On Sunday, nine transwomen, part of the Aravani art project, will take the stage at Rangbhoomi Spaces, Gachibowli with a play Nava. First staged in 2019, Nava tells the stories of nine urban transwomen through nine rasas (Navarasa). 

The play was the result of a workshop to explore what ‘performance’ means to a community of transwomen artistes who have never performed on stage before. Nava grew out of a collaboration between director Sharanya Ramprakash and the nine transwomen from Aravani Art Project, over a six-month workshop . Nava is a fluid performance, growing with its performers, as they experience the stage, the stories get deeper and more intimate, finding new ground and performance language.

Sharanya says, “They faced many challenges to get to the stage. First it was finding a space that would allow transwomen to come for rehearsals every day; it also had to be well connected by public transport. Then it was tough for them to show up there at a designated time, as most of them either beg or are sex workers. It was a six-months process and we had to make sure it was meaningful. The only thing that didn’t need any effort is convincing them to be on stage for a play.”   

Nava on stage
| Photo Credit: Special arrangement

In Nava, the transwomen bring their bodies, voices and stories to reclaim their rightful place – the centrestage. The performers take the stage to expand, challenge and defy fixed notions of what constitutes the Nava rasas and who can be its Nayakis.
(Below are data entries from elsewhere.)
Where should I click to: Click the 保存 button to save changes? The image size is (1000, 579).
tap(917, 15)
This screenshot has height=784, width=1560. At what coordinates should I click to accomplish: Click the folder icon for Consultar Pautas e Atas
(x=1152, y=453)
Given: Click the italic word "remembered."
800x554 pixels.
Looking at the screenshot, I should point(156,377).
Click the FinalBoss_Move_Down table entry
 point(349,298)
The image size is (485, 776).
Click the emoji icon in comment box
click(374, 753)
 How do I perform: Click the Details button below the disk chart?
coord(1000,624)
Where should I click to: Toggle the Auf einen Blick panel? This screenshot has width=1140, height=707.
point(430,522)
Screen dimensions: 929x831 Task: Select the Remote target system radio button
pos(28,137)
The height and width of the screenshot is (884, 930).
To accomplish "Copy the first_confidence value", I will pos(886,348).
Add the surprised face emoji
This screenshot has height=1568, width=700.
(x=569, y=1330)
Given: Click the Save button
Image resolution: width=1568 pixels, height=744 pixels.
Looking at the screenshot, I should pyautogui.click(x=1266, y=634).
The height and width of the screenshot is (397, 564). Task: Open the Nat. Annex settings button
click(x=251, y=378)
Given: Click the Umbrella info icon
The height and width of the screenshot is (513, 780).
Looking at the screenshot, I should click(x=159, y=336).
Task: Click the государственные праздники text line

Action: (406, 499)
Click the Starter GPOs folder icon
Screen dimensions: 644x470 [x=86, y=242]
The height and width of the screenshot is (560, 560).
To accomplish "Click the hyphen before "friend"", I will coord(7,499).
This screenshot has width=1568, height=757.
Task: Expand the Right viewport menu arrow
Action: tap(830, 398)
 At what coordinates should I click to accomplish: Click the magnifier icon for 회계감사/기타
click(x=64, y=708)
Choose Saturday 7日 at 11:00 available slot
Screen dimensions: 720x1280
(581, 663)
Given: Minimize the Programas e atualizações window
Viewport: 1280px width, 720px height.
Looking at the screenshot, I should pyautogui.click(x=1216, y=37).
Artistes Veena, Chandri, Shanti, Prarthana, Jyothi, Sandhya, Swetha, Purushi and Thara share a different rasa. Chandri’s ‘Adbhbuta’ is about how she wore a saree for the first time. Shanti flips our understanding of ‘Bhibatsa’ with a story of how she crawled through a sewage pipe to safeguard herself from the ‘normal’side. Prarthana tells you her secret in ‘Shrungara’, Thara makes a journey to meet her son and discovers ‘Karuna’, while Swetha explores ‘Shanta’ with the memory of her childhood friend. Performers tell stories, sing, dance, laugh, regale, provoke and challenge the audience.

Sharanya mentions that when an actor cannot make it to the stage, that part is left blank. “There is no replacement as no other person can tell your story the way you do. One of the actors lost her leg, so when she was recovering, her part was left blank. She is however back on stage with a bionic leg and she is delighted about it.” 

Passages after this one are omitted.